It may have started in 2000, when incumbent Gov. Mike Leavitt was booed by delegates to his own state Republican Party convention. They forced him into a primary election he ended up winning handily. Later, he became the secretary of health and human services in the George W. Bush administration.
Regardless of its origin, the trend continued in 2010, when delegates booed incumbent Sen. Bob Bennett because of votes he cast in response to the financial crisis of 2008. Then, last year, delegates at the Maverik Center made national news by booing Sen. Mitt Romney, who was the party’s presidential nominee in 2012.
Democrats, who hold considerably less clout in Utah politics, have their own growing rifts. Prominent party members such as former Rep.
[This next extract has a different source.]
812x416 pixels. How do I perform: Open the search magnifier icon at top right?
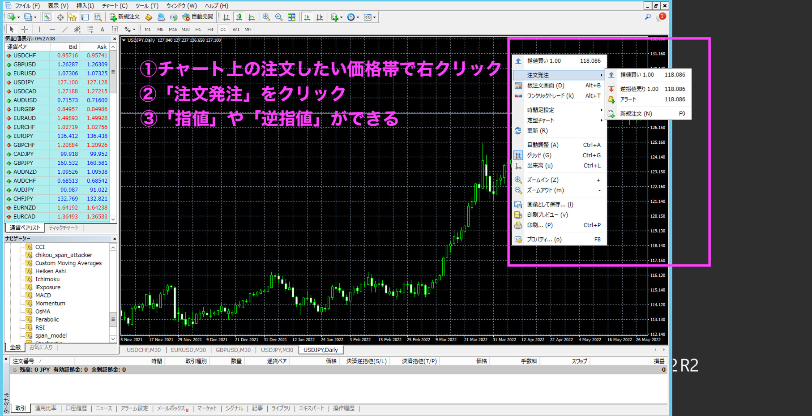pos(648,17)
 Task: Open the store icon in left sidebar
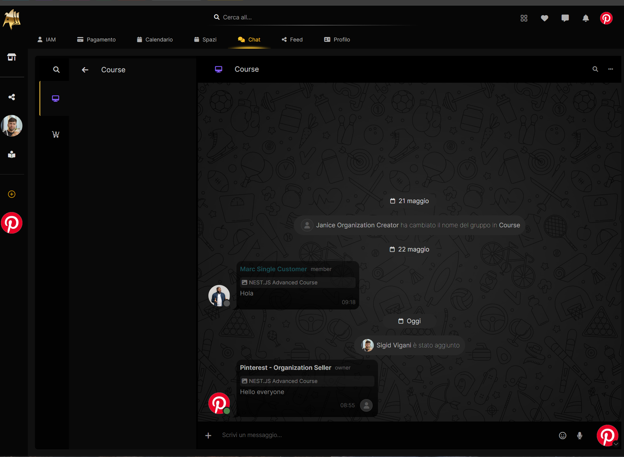pyautogui.click(x=12, y=57)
Ben McAdams and current Salt Lake County Mayor Jenny Wilson face intense criticism for endorsing independent candidate Evan McMullin for U.S. Senate, rather than Democrat Kael Weston.
As always, such actions say more about the perpetrators than the victims.
Saturday’s state political conventions will be litmus tests for both parties. Are Utah’s political leaders capable of listening to and discussing important matters civilly, the way we assume many of them learned in their high school civics classes? Or are they intent on demonizing, shouting down and demanding 100% fealty to their own notions of political truth?
Put another way, is Utah still a cut above, or does it simply follow trends set by others, even if they are destructive to the culture?
The “Utah way,” which has been touted as the state’s unique ability to draw opposing interests together to hammer out difficult compromises, has been fraying lately. It worked wonderfully when the subject was immigration reform. It reached eye-popping proportions when a deal was hammered out to protect religious liberties and the rights of LGTBQ+ people. But it tattered badly last month as Republicans in the Legislature passed a one-sided bill barring transgender athletes from high school competition, preferring to mimic what other states had done rather than to forge another unique Utah solution.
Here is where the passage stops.